Belgique

Depuis le 1er février 2007, le tribunal d'application des peines gère les libérations de détenus. Mais pas leurs congés pénitentiaires.

Cette compétence est restée dévolue au "Service des cas individuels" (SCI), qui dépend de la Direction générale "Exécution des peines et mesures" du ministère de la Justice.

Or, après qu'il fut déjà question en mars dernier d'une demande de congé pénitentiaire de Richard Taxquet, condamné le 7 janvier 2004 à 20 ans de réclusion en tant que commanditaire de l'assassinat du ministre d'Etat socialiste André Cools le 18 juillet 1991, le sujet revient à l'actualité ces temps-ci.

Cela ne fâchera sans doute ni la famille d'André Cools ni sa compagne de l'époque, gravement blessée lors du lâche attentat commis à Liège par deux tueurs tunisiens, mais toujours est-il que Taxquet n'est sans doute pas près de sortir de prison. "Nous avons essuyé six refus de congé pénitentiaire , nous indiquait mardi son avocat, M e Julien Pierre, et la dernière fois au moins "malgré les avis unanimement favorables de l'assistant social, de la direction et du personnel de la prison de Lantin ainsi que de la psychologue."

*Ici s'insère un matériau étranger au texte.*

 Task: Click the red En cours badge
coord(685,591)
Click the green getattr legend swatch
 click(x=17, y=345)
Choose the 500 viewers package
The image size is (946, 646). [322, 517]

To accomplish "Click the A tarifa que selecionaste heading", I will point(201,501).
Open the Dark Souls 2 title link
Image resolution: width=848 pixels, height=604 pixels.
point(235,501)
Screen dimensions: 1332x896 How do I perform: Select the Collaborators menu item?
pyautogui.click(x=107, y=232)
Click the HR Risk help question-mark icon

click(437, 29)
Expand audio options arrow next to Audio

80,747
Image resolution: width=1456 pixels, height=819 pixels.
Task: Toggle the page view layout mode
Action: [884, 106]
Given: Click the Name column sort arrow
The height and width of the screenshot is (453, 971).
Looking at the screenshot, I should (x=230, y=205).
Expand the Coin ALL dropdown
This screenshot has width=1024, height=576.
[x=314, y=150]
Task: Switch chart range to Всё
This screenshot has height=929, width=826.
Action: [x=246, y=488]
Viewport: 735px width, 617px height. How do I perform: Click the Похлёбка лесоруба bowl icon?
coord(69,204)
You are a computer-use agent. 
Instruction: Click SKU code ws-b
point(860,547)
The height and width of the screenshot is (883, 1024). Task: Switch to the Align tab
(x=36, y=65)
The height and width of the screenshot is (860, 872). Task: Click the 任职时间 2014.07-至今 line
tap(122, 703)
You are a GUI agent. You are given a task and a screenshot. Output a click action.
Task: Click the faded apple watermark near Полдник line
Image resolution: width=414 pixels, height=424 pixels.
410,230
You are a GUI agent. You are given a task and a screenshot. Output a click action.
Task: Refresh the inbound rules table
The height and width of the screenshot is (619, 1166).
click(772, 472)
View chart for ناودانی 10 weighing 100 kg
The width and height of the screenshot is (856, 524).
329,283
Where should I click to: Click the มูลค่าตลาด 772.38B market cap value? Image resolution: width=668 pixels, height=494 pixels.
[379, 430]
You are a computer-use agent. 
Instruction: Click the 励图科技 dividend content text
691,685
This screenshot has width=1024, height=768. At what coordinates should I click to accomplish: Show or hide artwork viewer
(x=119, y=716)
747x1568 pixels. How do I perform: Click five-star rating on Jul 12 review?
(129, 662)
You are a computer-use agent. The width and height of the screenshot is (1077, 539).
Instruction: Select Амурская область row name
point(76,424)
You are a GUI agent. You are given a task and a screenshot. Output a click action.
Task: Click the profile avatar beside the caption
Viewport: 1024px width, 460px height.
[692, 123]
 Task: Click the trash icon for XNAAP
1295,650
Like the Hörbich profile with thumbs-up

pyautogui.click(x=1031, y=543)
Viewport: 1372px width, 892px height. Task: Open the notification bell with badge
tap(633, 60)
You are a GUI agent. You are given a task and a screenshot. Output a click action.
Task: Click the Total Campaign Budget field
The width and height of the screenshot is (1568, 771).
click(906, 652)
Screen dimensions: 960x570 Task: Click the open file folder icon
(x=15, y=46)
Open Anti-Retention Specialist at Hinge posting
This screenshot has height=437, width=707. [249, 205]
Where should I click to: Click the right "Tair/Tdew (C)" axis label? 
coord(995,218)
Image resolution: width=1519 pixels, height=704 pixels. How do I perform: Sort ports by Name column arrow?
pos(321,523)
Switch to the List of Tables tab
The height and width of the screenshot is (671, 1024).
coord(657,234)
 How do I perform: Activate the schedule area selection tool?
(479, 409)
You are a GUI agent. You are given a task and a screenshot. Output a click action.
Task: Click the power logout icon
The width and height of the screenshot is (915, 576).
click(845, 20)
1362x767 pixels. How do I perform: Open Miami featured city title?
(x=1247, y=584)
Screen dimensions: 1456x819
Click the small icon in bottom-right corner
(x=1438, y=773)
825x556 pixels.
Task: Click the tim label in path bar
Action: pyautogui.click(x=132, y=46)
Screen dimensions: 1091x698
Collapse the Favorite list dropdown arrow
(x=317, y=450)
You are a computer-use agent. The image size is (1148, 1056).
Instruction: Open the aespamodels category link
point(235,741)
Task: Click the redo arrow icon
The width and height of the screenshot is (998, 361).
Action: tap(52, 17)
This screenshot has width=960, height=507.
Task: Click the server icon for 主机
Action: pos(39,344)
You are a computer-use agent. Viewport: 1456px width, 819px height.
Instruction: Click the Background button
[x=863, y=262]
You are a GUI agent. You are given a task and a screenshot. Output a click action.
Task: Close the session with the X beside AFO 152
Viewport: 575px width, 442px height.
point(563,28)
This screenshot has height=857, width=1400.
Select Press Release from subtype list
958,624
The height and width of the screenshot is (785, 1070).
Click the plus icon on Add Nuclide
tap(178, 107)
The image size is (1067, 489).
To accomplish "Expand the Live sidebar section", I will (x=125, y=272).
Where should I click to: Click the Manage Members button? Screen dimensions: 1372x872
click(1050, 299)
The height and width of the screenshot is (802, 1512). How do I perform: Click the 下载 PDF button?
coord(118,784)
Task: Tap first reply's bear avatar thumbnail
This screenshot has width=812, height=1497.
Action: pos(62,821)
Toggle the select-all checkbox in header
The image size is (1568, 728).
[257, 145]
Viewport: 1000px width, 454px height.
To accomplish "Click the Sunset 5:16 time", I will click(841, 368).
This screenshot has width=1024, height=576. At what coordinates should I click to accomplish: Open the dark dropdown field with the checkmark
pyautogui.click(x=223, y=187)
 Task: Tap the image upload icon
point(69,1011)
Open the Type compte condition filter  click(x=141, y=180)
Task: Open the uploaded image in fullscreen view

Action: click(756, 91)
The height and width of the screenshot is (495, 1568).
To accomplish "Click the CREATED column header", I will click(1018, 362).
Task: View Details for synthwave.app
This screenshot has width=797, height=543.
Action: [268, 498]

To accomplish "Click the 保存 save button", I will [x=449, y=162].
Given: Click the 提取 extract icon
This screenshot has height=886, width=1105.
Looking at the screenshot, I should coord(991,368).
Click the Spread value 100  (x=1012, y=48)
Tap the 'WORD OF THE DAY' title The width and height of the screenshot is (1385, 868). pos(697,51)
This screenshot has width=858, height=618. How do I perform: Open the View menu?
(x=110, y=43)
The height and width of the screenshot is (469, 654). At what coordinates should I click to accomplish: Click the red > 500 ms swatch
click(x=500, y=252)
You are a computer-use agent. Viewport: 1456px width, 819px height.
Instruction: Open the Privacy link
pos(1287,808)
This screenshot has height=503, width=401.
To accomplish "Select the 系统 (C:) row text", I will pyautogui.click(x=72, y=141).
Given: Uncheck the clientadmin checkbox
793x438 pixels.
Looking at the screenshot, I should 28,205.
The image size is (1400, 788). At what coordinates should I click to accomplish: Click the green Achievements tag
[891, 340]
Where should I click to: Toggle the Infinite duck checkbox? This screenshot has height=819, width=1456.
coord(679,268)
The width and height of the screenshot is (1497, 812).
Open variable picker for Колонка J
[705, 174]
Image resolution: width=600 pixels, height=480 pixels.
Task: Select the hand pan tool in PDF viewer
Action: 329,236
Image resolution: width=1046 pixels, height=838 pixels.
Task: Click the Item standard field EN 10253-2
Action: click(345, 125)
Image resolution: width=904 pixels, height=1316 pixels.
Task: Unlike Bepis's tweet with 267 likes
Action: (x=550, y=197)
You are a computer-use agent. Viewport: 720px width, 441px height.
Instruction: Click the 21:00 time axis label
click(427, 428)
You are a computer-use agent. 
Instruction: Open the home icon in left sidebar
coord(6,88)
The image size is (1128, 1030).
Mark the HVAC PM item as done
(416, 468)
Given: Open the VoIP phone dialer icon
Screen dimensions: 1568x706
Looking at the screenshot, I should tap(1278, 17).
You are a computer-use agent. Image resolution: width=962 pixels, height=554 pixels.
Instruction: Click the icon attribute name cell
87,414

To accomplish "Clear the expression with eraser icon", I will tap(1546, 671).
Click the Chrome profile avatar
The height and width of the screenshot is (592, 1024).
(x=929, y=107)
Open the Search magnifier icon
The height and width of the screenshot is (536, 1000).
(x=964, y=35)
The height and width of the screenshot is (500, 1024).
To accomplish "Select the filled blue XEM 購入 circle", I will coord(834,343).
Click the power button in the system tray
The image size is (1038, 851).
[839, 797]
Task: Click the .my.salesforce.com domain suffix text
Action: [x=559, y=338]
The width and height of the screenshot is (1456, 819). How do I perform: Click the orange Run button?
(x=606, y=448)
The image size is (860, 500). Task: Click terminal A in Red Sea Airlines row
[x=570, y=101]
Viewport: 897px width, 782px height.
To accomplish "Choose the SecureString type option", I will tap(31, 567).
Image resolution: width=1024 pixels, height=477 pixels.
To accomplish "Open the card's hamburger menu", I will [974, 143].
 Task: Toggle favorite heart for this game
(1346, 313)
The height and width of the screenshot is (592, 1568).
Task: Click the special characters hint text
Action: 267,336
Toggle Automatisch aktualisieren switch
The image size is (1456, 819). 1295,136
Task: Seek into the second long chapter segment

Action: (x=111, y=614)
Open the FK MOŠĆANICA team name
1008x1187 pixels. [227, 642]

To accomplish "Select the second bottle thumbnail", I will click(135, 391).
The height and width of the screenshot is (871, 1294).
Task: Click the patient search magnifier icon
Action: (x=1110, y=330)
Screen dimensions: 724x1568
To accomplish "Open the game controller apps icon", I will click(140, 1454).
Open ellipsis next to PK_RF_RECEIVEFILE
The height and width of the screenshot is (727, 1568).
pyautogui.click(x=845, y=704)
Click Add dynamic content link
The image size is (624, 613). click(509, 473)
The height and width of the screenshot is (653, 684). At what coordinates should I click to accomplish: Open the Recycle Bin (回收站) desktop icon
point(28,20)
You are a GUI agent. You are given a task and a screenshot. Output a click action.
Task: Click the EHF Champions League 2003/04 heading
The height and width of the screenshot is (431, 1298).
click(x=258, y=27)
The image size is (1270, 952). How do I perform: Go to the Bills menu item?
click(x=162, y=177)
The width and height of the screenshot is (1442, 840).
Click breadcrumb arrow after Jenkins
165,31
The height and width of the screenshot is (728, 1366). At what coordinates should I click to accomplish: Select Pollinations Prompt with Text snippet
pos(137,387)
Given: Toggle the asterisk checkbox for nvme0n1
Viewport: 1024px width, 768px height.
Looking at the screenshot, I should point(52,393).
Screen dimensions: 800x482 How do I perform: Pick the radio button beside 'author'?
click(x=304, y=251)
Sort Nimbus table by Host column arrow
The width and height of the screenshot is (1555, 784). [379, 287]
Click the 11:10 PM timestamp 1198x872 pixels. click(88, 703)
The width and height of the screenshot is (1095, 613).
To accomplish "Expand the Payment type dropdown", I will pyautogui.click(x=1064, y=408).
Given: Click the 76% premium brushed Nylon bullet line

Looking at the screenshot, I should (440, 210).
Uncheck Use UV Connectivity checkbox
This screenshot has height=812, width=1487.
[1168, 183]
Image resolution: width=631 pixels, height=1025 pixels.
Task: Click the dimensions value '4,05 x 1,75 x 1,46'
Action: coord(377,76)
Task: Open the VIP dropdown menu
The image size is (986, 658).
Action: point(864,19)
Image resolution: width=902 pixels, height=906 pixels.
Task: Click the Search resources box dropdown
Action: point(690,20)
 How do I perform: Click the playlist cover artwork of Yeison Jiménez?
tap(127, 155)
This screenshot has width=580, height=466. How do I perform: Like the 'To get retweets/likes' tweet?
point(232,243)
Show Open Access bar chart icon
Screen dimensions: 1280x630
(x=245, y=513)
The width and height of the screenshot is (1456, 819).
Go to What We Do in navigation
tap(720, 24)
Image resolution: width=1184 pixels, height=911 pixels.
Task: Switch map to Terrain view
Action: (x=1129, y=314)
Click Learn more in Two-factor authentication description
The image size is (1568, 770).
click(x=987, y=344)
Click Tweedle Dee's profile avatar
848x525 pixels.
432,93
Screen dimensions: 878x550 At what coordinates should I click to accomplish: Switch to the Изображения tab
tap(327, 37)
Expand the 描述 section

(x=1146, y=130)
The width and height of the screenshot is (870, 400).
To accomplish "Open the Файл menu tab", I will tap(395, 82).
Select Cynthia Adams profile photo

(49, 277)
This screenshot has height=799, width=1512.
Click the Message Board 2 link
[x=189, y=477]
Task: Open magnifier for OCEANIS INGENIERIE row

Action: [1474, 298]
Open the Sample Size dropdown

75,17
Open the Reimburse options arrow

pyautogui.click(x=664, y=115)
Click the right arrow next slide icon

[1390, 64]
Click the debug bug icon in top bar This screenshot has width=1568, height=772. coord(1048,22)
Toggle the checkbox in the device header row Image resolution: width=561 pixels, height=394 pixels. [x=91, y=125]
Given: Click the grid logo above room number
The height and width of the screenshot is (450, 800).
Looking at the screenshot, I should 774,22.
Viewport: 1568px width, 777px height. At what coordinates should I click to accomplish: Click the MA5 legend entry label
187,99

Pour Me Pierre, "c'est un cercle vicieux car, compte tenu aussi de la détention préventive, mon client entrera dans les critères d'une libération conditionnelle au mois de mars 2009. Pour pouvoir espérer l'obtenir, il faudrait répondre à la condition d'un suivi thérapeutique. Or, c'est pour cela, pour prendre contact avec un thérapeute, qu'on demande un congé pénitentiaire, mais en vain" .

Mortuaire ou enterrement

Il est donc question d'une nouvelle demande. Dont rien n'indique cependant qu'elle aboutisse davantage. Est-ce le lot particulier de Taxquet ? Certes, le SCI s'est montré dur avec lui, par exemple, lors de la mort, voici environ trois mois, de son fils Grégory, décédé à l'âge de 25 ans. Il y a eu des difficultés pour qu'il puisse se rendre à la mortuaire et à son enterrement. Cela n'a été résolu qu'avec l'aide "d'un excellent avocat général et d'excellents policiers" , précise Me Pierre.

"Mais il ne faut pas croire que c'est seulement pour lui , nous dit un autre pénaliste liégeois de renom, le SCI est très dur en général et il fait des difficultés, par exemple, lors des décès de proches de détenus : c'est soit la mortuaire, soit l'enterrement, mais pas les deux. Je me souviens avoir dû aller en référé pour obtenir qu'un client détenu puisse se rendre à la première et assister au second malgré tout."

Toujours est-il que si Me Pierre espère une libération l'an prochain, ce n'est pas gagné au train où vont les choses. D'autant que si ses complices Luigi Contrino et Carlo Todarello avaient été libérés dès 2005, ils n'avaient écopé, eux, que de 5 ans de prison.